Les voici donc qui viennent voir Jean et lui annoncent leur choix en sa faveur : il va devenir, il doit devenir le nouveau président.
Pris de court, mon ami réagit par les habituelles réactions d'incrédulité et de déni : «Ce n'est pas possible ! Vous rêvez ! C'est une mauvaise plaisanterie ! Il n'en est pas question ! Rentrez chez vous et laissez-moi en paix !» Mais les associés insistent, lui exposent tout le sérieux de la chose et lui font comprendre qu'il n'a guère d'autre choix que d'accepter une promotion au demeurant flatteuse.
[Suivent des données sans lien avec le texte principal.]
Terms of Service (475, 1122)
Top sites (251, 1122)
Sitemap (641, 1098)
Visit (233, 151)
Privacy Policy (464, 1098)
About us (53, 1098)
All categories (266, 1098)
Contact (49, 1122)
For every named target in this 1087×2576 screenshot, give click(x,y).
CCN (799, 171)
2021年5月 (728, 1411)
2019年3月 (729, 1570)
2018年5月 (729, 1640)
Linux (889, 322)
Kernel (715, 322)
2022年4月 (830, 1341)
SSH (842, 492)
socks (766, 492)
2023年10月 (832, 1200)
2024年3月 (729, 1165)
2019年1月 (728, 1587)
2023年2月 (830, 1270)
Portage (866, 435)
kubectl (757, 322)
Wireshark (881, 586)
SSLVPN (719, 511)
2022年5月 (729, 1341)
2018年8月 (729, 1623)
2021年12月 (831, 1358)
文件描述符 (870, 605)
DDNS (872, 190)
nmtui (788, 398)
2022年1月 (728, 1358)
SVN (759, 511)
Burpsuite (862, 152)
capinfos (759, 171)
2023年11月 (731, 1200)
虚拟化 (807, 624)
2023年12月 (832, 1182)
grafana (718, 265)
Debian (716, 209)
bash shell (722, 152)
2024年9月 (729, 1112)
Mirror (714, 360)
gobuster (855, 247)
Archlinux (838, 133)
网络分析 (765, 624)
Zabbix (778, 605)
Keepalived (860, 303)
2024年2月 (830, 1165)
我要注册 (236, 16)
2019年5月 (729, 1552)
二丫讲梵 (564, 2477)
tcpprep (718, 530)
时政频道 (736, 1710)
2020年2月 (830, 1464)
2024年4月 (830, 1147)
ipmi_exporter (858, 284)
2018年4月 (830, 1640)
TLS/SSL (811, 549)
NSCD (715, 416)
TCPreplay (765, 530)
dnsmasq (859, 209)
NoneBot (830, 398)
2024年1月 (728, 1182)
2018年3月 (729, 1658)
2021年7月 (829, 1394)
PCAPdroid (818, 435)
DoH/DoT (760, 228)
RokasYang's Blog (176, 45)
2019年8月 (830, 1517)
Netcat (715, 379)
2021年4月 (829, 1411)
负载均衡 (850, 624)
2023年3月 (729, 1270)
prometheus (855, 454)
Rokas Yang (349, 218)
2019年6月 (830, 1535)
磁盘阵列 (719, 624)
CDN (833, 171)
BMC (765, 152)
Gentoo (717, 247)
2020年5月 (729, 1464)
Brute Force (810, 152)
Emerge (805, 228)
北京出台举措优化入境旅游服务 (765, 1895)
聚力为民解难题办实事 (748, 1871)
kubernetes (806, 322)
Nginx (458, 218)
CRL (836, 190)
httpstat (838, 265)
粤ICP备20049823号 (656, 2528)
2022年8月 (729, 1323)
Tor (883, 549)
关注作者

Jean doit se rendre à l'évidence. Alors il se met en colère, se révolte. Personne ne disposera de lui contre son gré. On aurait pu lui demander son avis avant de trancher sur ce qui le concerne. Pourquoi lui et pas plutôt un autre ? C'est ce moquer du monde ou, pire, exploiter un individu vulnérable qui se défend mal. Inévitablement sa fureur se retourne contre lui-même et il culpabilise : «J'aurais dû me méfier ! j'aurais mieux fait de ne pas mettre le petit doigt dans cette machine qui va maintenant me happer tout entier». D'ailleurs, il considère que cette charge est un honneur qu'il ne mérite pas et il a toujours eu pour principe de refuser tout honneur.
Il faut laisser retomber ce mouvement d'humeur, ce qui prend quelques minutes, quelques heures, quelques jours. Le temps d'admettre la réalité, d'y réfléchir de façon un peu plus calme aussi, d'amorcer un mouvement de distanciation pour considérer à froid cette association, ce président, sa position, son rôle, ce qui l'attend. Commence alors une négociation, un marchandage. Cette présidence demande du temps, de l'énergie, de l'attention. Jean ne veut pas abandonner ses autres activités, ne pas trop les réduire du moins, souhaite des collaborateurs, un vice-président, un secrétaire général.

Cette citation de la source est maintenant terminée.